CHALLENGES:
**1.** Can you duplicate, word for word, the part of the w_fluxanl documentation starting at "epilog = None" and ending at "then call self.go()"?
**2.** Can you rename "icon" to "symbol" in the records starting at the line that contains "Given: Click the Geomechanics feature icon" and ending at the line that contains "The height and width of the screenshot is (868, 1389)."? Give back only those lines, with nothing else changed.
** start SOURCE PASSAGE **
NW_SOURCE_RECYCLED = 0

class westpa.cli.tools.w_fluxanl.WESTTool

Bases: WESTToolComponent

Base class for WEST command line tools

prog = None

usage = None

description = None

epilog = None

add_args(parser): Add arguments specific to this tool to the given argparse parser.

process_args(args): Take argparse-processed arguments associated with this tool and deal with them appropriately (setting instance variables, etc)

make_parser(prog=None, usage=None, description=None, epilog=None, args=None)

make_parser_and_process(prog=None, usage=None, description=None, epilog=None, args=None): A convenience function to create a parser, call add_all_args(), and then call process_all_args(). The argument namespace is returned.

go(): Perform the analysis associated with this tool.

main(): A convenience function to make a parser, parse and process arguments, then call self.go()

class westpa.cli.tools.w_fluxanl.WESTDataReader

Bases: WESTToolComponent

Tool for reading data from WEST-related HDF5 files. Coordinates finding the main HDF5 file from west.cfg or command line arguments, caching of certain kinds of data (eventually), and retrieving auxiliary data sets from various places.

add_args(parser): Add arguments specific to this component to the given argparse parser.

process_args(args): Take argparse-processed arguments associated with this component and deal with them appropriately (setting instance variables, etc)

open(mode='r')

close()

property weight_dsspec

property parent_id_dsspec

class westpa.cli.tools.w_fluxanl.IterRangeSelection(data_manager=None)

Bases: WESTToolComponent

Select and record limits on iterations used in analysis and/or reporting. This class provides both the user-facing command-line options and parsing, and the application-side API for recording limits in HDF5.

HDF5 datasets calculated based on a restricted set of iterations should be tagged with the following attributes:

first_iter
The first iteration included in the calculation.

last_iter
One past the last iteration included in the calculation.

iter_step
Blocking or sampling period for iterations included in the calculation.

add_args(parser): Add arguments specific to this component to the given argparse parser.

process_args(args, override_iter_start=None, override_iter_stop=None, default_iter_step=1): Take argparse-processed arguments associated with this component and deal with them appropriately (setting instance variables, etc)

iter_block_iter(): Return an iterable of (block_start,block_end) over the blocks of iterations selected by –first-iter/–last-iter/–step-iter.

n_iter_blocks(): Return the number of blocks of iterations (as returned by iter_block_iter) selected by –first-iter/–last-iter/–step-iter.
** end SOURCE PASSAGE **
** start ENTRIES SUPPLIED **
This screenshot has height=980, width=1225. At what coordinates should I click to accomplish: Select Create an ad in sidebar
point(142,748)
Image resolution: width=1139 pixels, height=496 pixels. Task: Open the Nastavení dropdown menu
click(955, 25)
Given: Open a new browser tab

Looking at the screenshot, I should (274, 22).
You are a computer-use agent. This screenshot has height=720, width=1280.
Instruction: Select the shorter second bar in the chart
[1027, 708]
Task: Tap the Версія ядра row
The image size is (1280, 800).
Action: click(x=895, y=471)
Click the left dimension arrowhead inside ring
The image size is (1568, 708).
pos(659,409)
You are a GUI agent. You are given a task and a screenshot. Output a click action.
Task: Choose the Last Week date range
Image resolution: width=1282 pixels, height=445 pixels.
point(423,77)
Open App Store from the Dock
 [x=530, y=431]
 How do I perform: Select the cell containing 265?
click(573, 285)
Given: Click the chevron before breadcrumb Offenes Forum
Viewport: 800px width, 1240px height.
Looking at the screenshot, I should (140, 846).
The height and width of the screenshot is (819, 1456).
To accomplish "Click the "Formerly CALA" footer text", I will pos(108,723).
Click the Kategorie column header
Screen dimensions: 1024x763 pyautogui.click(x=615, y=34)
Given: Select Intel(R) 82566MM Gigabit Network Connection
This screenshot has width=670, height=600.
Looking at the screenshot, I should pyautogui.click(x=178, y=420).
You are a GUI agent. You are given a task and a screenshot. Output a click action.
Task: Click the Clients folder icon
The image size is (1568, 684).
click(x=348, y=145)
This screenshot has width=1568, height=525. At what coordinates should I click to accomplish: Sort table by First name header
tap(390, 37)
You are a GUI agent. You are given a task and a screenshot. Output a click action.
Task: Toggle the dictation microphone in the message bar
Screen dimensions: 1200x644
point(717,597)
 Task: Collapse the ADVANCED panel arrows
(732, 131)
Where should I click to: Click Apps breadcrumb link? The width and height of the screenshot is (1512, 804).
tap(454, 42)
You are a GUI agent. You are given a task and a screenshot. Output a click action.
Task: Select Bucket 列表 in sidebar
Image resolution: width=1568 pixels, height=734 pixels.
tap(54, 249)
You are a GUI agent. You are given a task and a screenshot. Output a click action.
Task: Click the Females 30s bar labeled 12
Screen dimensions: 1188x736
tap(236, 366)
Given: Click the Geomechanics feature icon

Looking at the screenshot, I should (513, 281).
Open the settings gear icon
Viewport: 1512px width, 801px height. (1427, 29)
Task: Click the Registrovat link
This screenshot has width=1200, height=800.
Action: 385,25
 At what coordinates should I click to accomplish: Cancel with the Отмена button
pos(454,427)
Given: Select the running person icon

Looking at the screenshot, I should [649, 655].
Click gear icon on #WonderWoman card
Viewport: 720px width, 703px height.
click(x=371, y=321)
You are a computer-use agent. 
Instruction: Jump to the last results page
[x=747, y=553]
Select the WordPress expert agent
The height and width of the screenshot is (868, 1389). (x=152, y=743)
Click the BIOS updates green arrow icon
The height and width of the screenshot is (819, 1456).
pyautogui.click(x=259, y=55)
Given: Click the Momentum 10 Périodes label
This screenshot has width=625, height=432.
** end ENTRIES SUPPLIED **
FINAL RESULTS:
**1.**
epilog = None

add_args(parser): Add arguments specific to this tool to the given argparse parser.

process_args(args): Take argparse-processed arguments associated with this tool and deal with them appropriately (setting instance variables, etc)

make_parser(prog=None, usage=None, description=None, epilog=None, args=None)

make_parser_and_process(prog=None, usage=None, description=None, epilog=None, args=None): A convenience function to create a parser, call add_all_args(), and then call process_all_args(). The argument namespace is returned.

go(): Perform the analysis associated with this tool.

main(): A convenience function to make a parser, parse and process arguments, then call self.go()

**2.**
Given: Click the Geomechanics feature symbol

Looking at the screenshot, I should (513, 281).
Open the settings gear symbol
Viewport: 1512px width, 801px height. (1427, 29)
Task: Click the Registrovat link
This screenshot has width=1200, height=800.
Action: 385,25
 At what coordinates should I click to accomplish: Cancel with the Отмена button
pos(454,427)
Given: Select the running person symbol

Looking at the screenshot, I should [649, 655].
Click gear symbol on #WonderWoman card
Viewport: 720px width, 703px height.
click(x=371, y=321)
You are a computer-use agent. 
Instruction: Jump to the last results page
[x=747, y=553]
Select the WordPress expert agent
The height and width of the screenshot is (868, 1389). (x=152, y=743)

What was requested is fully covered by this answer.